The election is over, the race was extremely tight, and the new One Bermuda Alliance-led Government begins its journey to represent the people of Bermuda. The OBA leadership often spoke to the need to represent all people, even those who did not vote for them, and CURB hopes that this leadership will include many of the talking points put forward prior to the election in CURB’s Racial Justice Platform. One of those talking points was “Voting rights for those legally detained” specifically CURB believes that denying voting rights to those people who are paying or have paid their debt to society offends basic tenets of democracy.

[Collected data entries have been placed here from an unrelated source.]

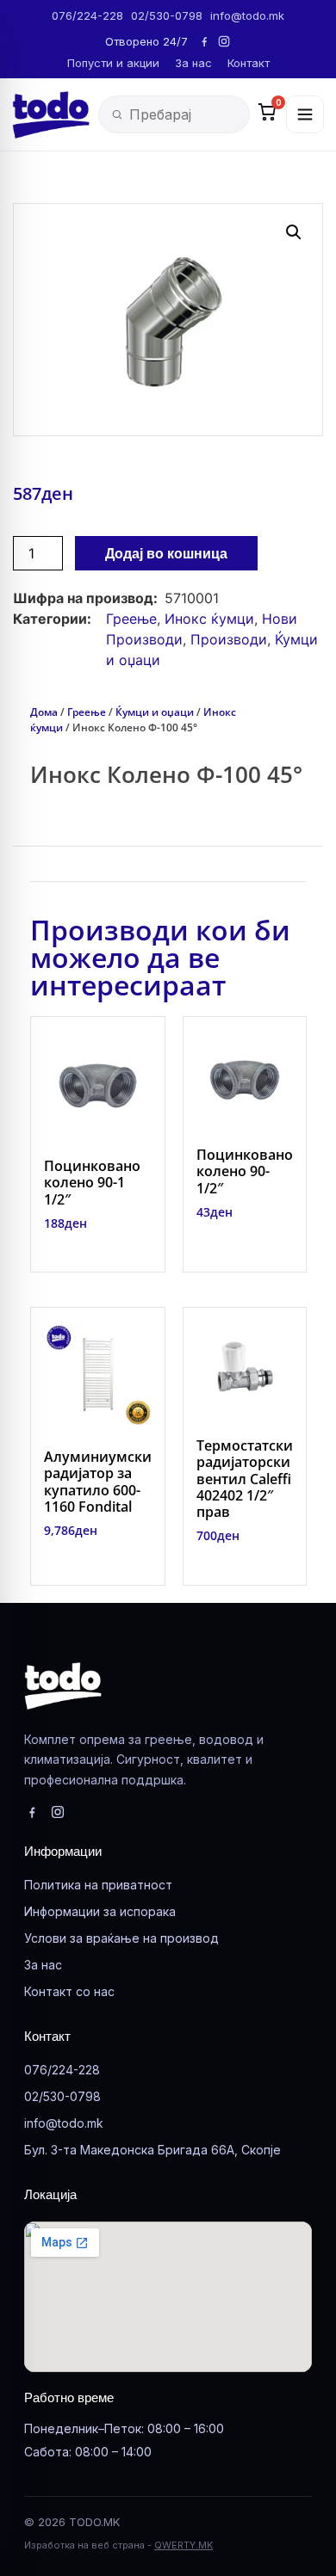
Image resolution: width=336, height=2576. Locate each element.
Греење (131, 618)
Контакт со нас (69, 1991)
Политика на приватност (98, 1884)
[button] (293, 232)
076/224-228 (87, 15)
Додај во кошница (166, 553)
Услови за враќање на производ (121, 1938)
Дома (44, 712)
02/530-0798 (166, 15)
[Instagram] (224, 41)
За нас (193, 63)
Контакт (248, 63)
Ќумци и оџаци (154, 712)
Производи (228, 639)
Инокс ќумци (209, 618)
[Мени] (305, 114)
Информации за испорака (100, 1911)
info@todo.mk (247, 15)
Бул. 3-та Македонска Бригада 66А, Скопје (152, 2149)
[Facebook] (204, 41)
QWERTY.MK (183, 2545)
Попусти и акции (113, 63)
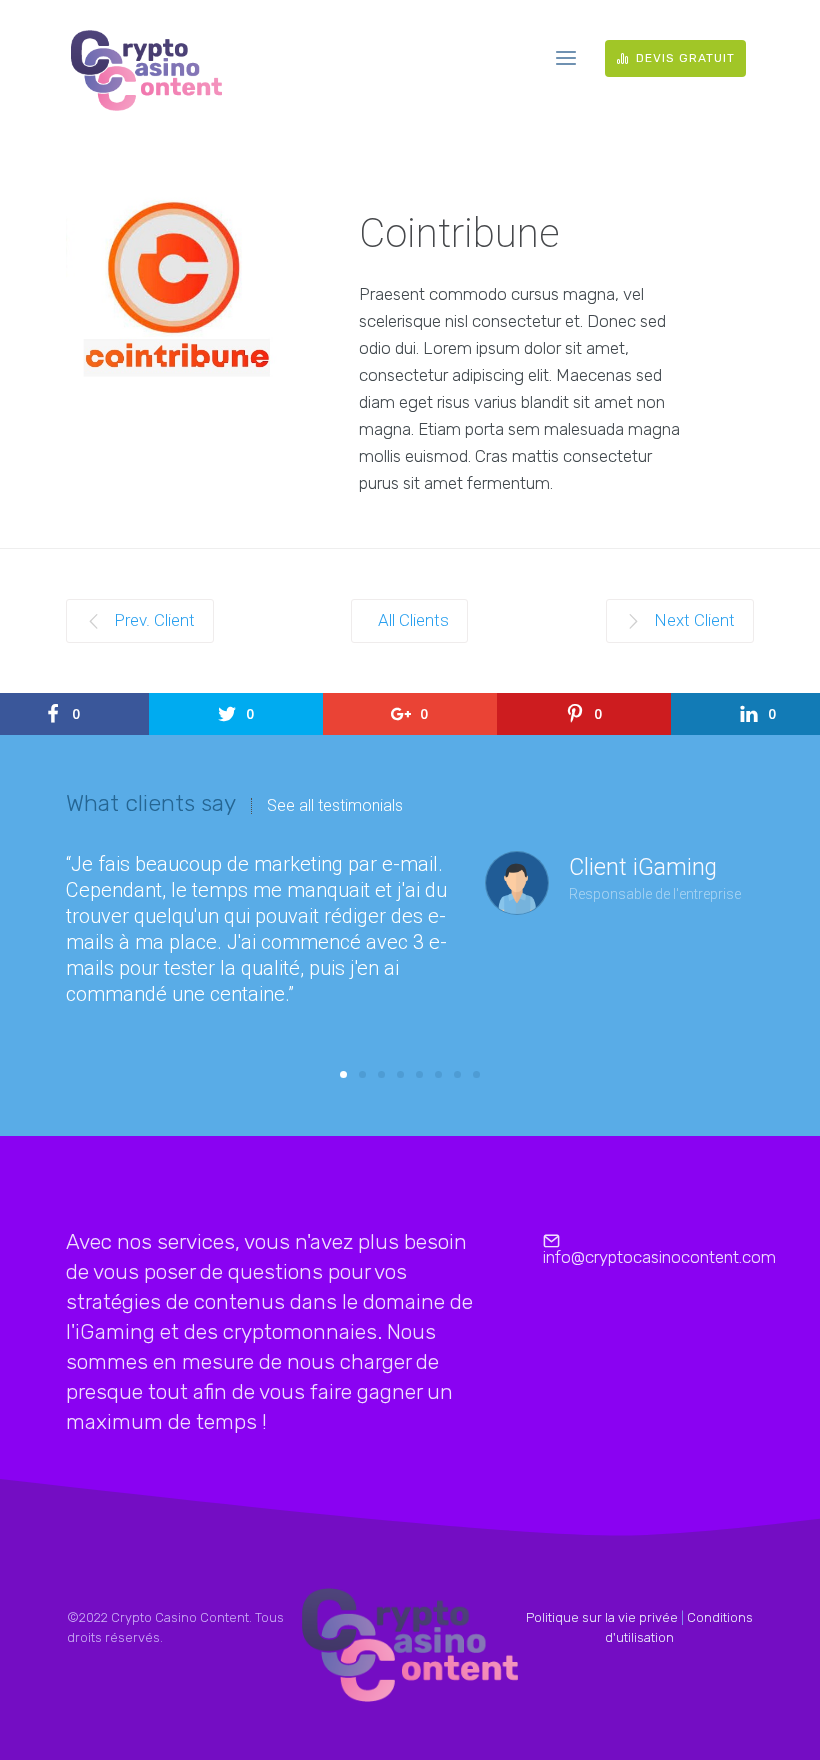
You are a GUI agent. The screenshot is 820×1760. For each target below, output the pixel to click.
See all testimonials (335, 806)
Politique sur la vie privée (602, 1617)
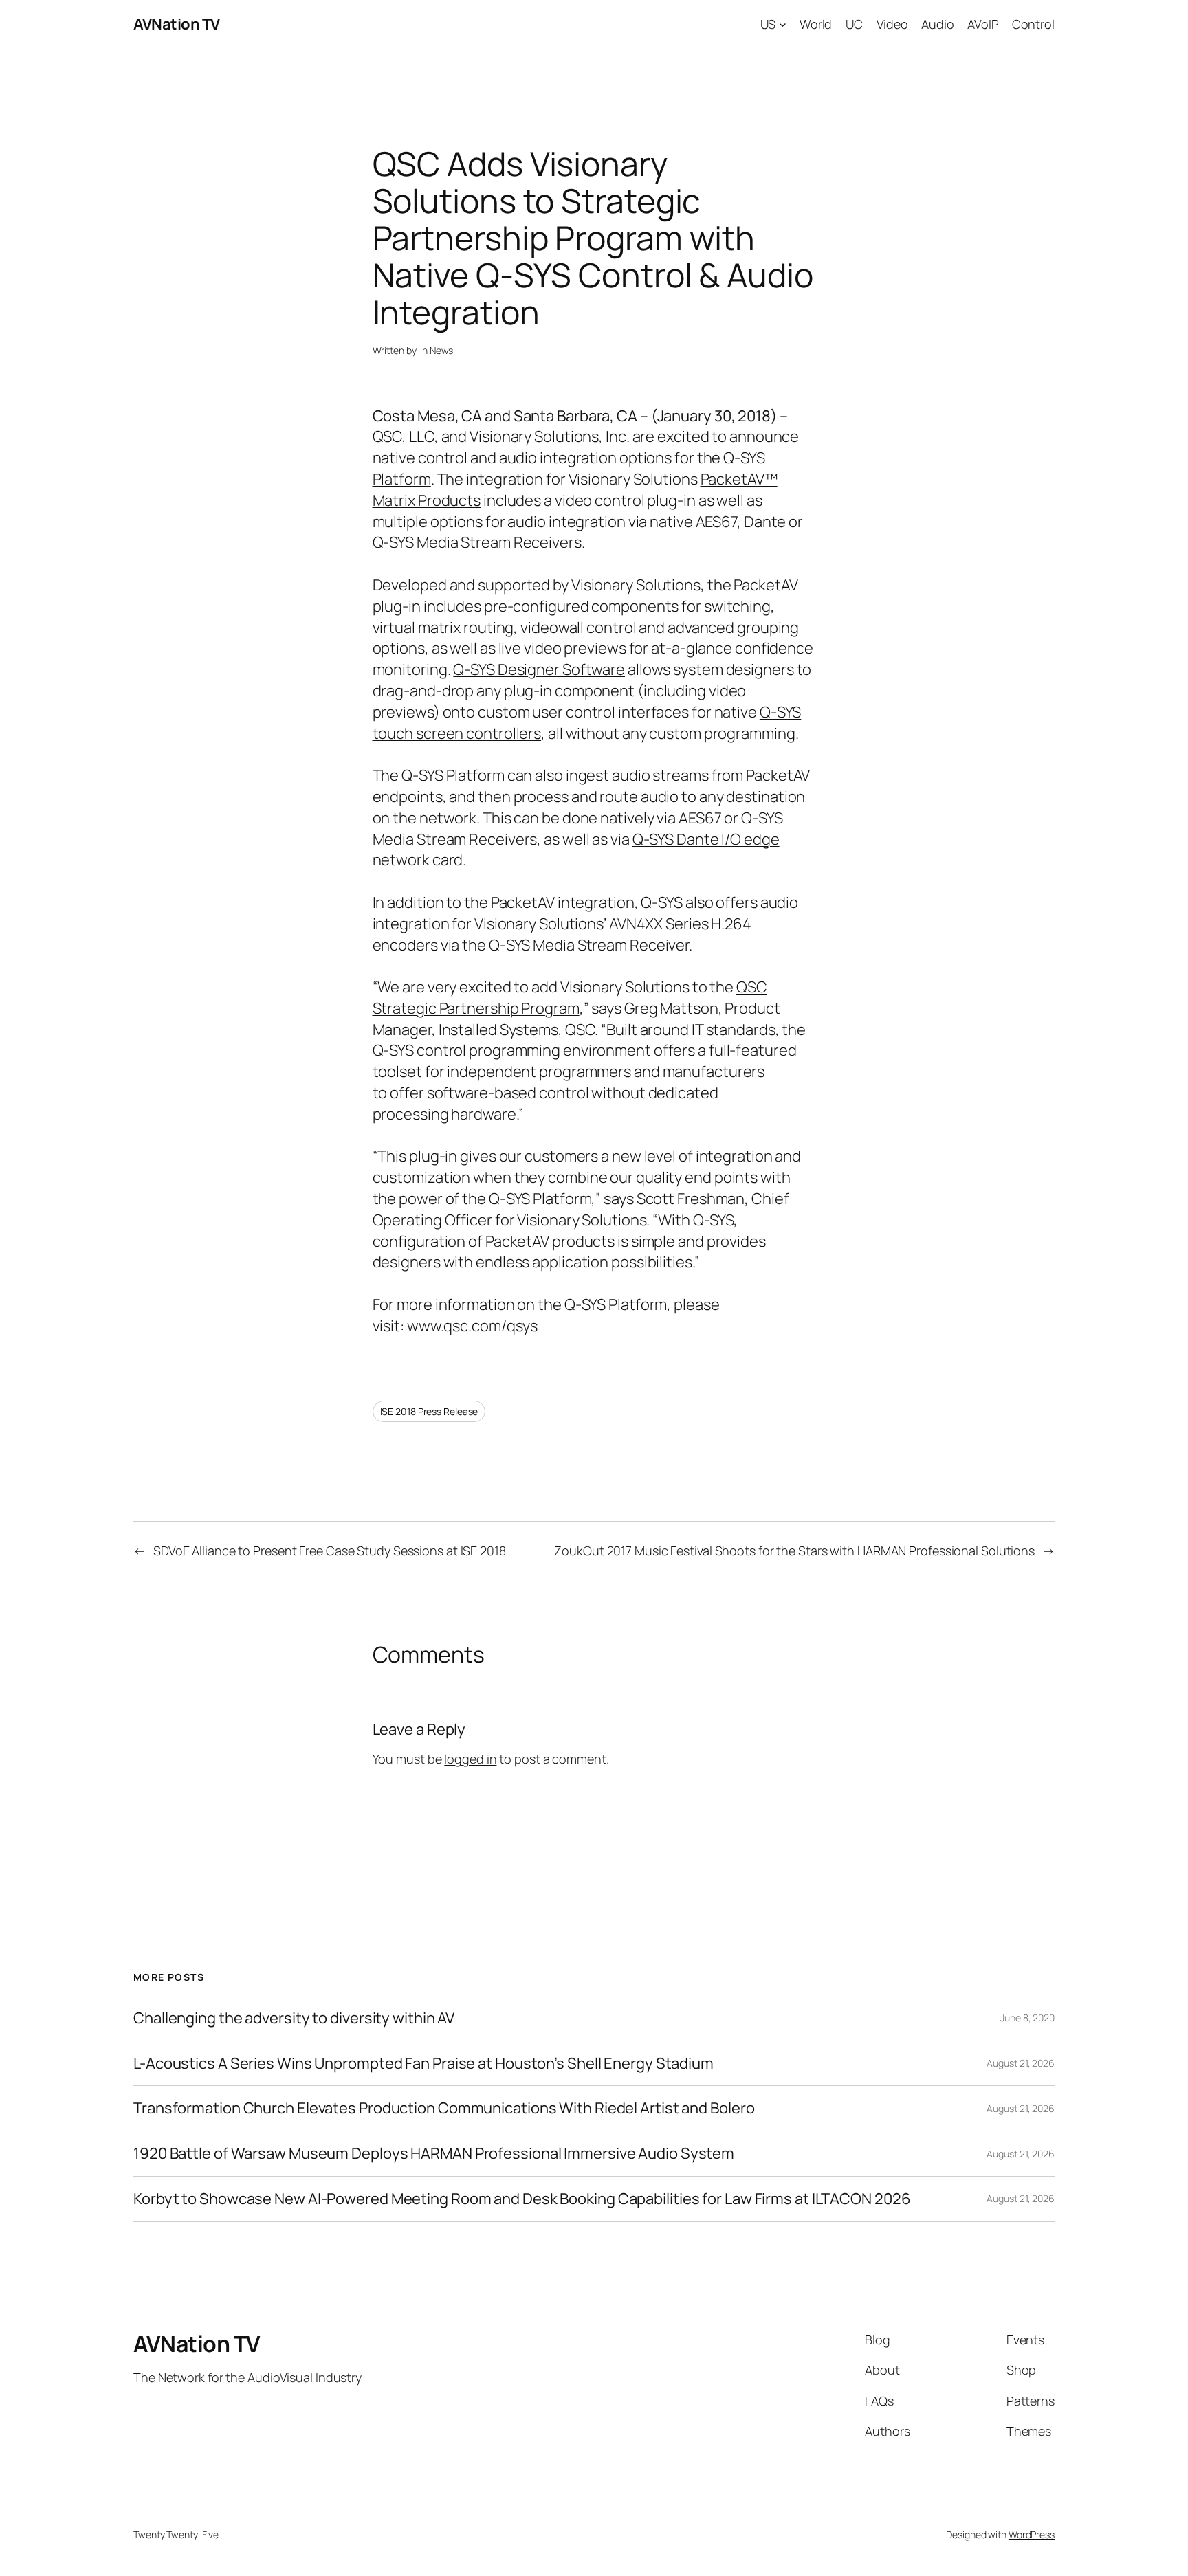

Why is it that when voting rights for prisoners or those on parole are mentioned, reasonable people become overly irate? Why is it that when a citizen commits a crime against society we demand he forfeits the right to take part in a basic belief of an enlightened democracy; the right to elect our government? Part of the problem is that as a post-slavery, post-segregation society our justice system was and still is based on punitive measures, and that as a society we have internalised punishment as the best method of control. CURB strongly believes that we need to move to a restorative justice approach, which focuses on healing all those affected by the harm crime causes, including the victim, the offenders, their families and the community. In those countries such as Canada and New Zealand where the restorative justice approach has been used, they have seen dramatic decreases in recidivism.
Historically both here and in the United States, the justice system was used during slavery and segregation as a means to control and distribute power. And in Bermuda immediately after Emancipation, legislation was enacted to disenfranchise black Bermudians from voting i.e. an Act (1834) was passed to fix qualifications for jurors, voters, electors and candidates and positions of trust, and the voting qualifications were raised, effectively preventing most black Bermudians from voting and being elected to the House for almost 50 years until 1883 when William ER Joell became the first Black MCP. With a legacy of voter disenfranchisement and the justice system that supported it, we must unequivocally seek to uphold the right for one man one vote.